Deciding on a viable strategy for digital services may be as hard for PBS as for stations. At last month’s NETA Conference in Norfolk, Va., station execs asked PBS Chief Content Officer John Boland when, if ever, PBS’s NPS would complete its transition to all HD programming.

“I don’t think we can put an exact timeline on this,” Boland replied. “We are looking at February 2009 as the first benchmark, but we don’t know. You could also say we don’t know if it will happen at all,” Boland said, “but we think it will.”

Vme starts at 50-60 percent reach

Despite uncertainties about the end-stage of the digital transition, 18 stations made big commitments to carry Vme for its national launch March 5.

To carry Vme without paying a fee, the licensees agreed to carry the channel for 10 years. The contract allows stations to exit if Vme doesn’t maintain its promised standards for high-quality, educational programming, said DiRienzo, a WNET v.p. who developed the channel and plans to leave her station job this spring to go full-time with Vme.

Five of the Vme stations are in the 10 largest markets, and carriage is strongest in California and the Southwest. At launch, Vme will be available in markets representing more than 60 percent of Hispanic households and almost 50 percent of all television households.

Vme will feature many programs from WNET and other pubTV producers such as Sesame Workshop, BBC Worldwide and WGBH, which is co-producing a Spanish version of La Plaza featuring Maria Hinojosa. The telenovela is produced by a North Carolina nonprofit that advocates on behalf of the poor for fair financial services and lending practices.

The afternoon lineup includes Los Ninos en Su Casa, the daytime talk show from KCET in Los Angeles that helps parents and day-care workers prepare young children for school.

Many programs will be re-voiced or reversioned in Spanish. For example, host intros and interview segments that bookend WNET’s international doc series Wide Angle will be replaced with material featuring a Spanish-language host and expert guests who “discuss the subject in a culturally relevant way,” said DiRienzo.

“Our commitment is to maintain a standard of quality that is comparable to stations’ other services,” DiRienzo said. She is particularly proud of Vme’s six-hour children’s block, which will be unique among Spanish-language television networks.

Vme will market underwriting credits to companies looking to reach its Latino audiences with TV programs, Web content, educational programming and local events.

Private financiers are backing the venture through Vme Media Inc., a recently formed media production and distribution company. Baeza Group, an investment firm headed by Mario Baeza, a Wall Street lawyer and financier, and Syncom Funds, a venture capital firm specializing in media. WNET is a minority partner.

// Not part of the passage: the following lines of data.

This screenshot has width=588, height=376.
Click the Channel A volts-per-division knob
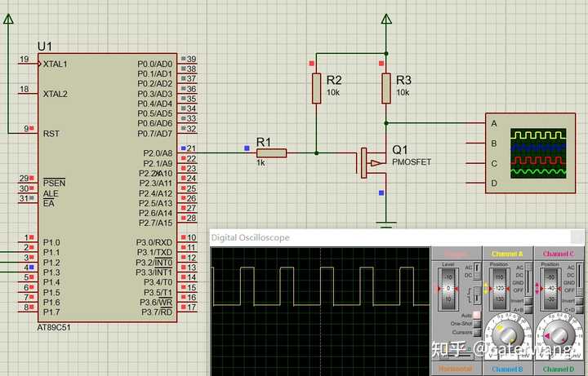509,334
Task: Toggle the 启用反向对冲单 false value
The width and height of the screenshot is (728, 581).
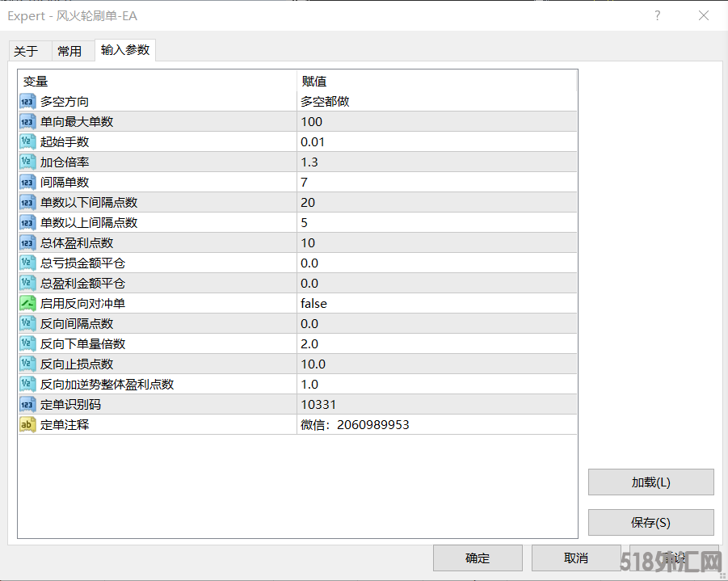Action: [x=436, y=304]
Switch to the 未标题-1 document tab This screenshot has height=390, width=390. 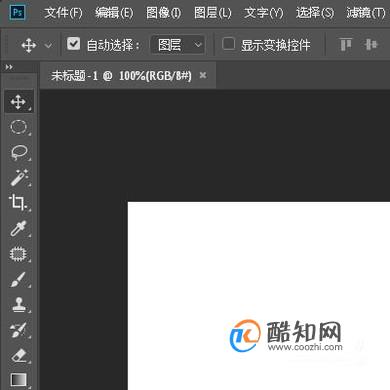[x=121, y=76]
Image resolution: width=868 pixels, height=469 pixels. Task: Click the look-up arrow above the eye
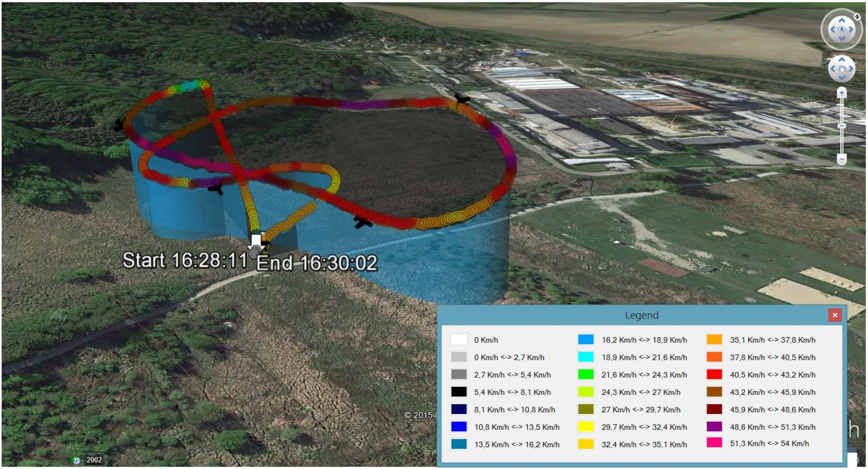[x=841, y=19]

Baeza is a member of WNET’s Board of Trustees who in 2003 asked that his annual contribution to the station support research and development of a Spanish-language program service. When he later became interested as an investor, WNET took the channel proposal to other investment groups, and the deal was reviewed by various WNET Board committees and outside valuation experts, according to Josh Nathan, general counsel. Baeza recused himself from all discussions and decisions regarding the venture, Nathan said.

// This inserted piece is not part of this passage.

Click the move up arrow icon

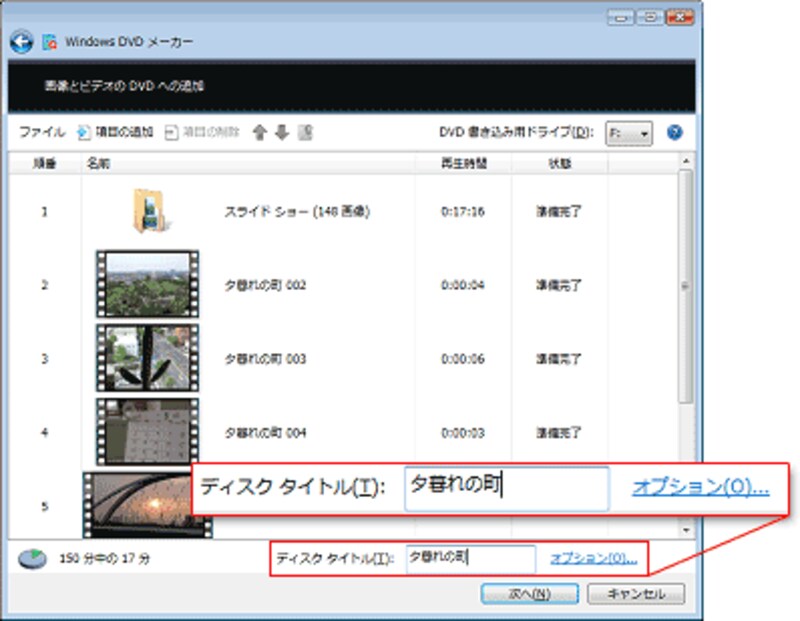[x=260, y=132]
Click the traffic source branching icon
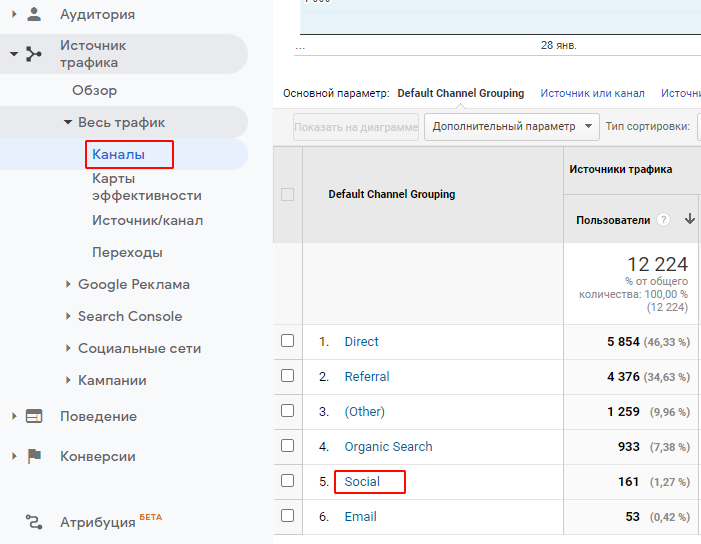 34,54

Where in the World is revenue?

Plans to launch World are still under wraps as PBS and its partners evaluate responses to a recent station survey fielded on PBS’s behalf by American Public Television. PBS is refining the channel’s budget and “looking at a range of support models,” said John Wilson, PBS senior v.p. of television programming, in an e-mail last week. Plans originally called for station fees to support the service.

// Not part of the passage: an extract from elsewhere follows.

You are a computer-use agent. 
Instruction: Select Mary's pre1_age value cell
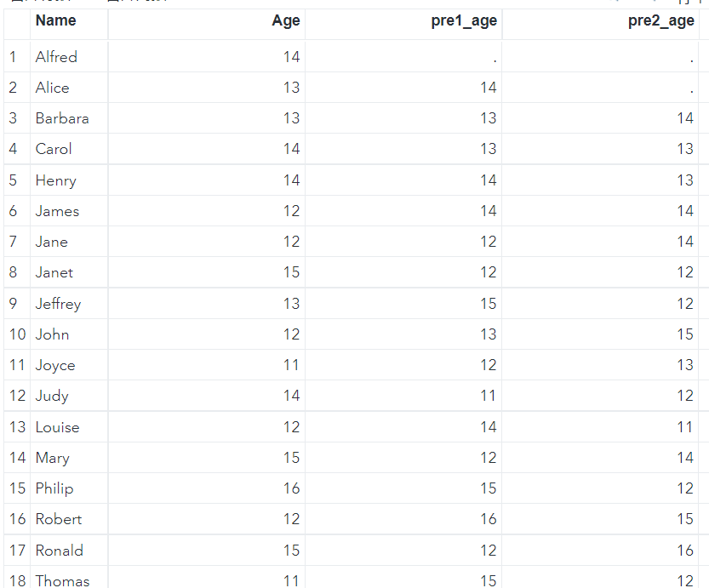pyautogui.click(x=403, y=458)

World will repeat high-profile and signature PBS programs in a line-up that complements the PBS schedule and avoids program duplication, which is discouraged by public TV’s digital carriage deal with the National Cable Television Association.

“We know how important nonfiction documentaries and news analysis are to the public television brand,” said Jon Abbott, exec v.p. of WGBH. “World was conceived to make the most of that value and distinctiveness.”

Making PBS programs available at alternative times expands options for viewers and allows PBS to give additional plays to worthy programs from the pubTV library, Abbott said.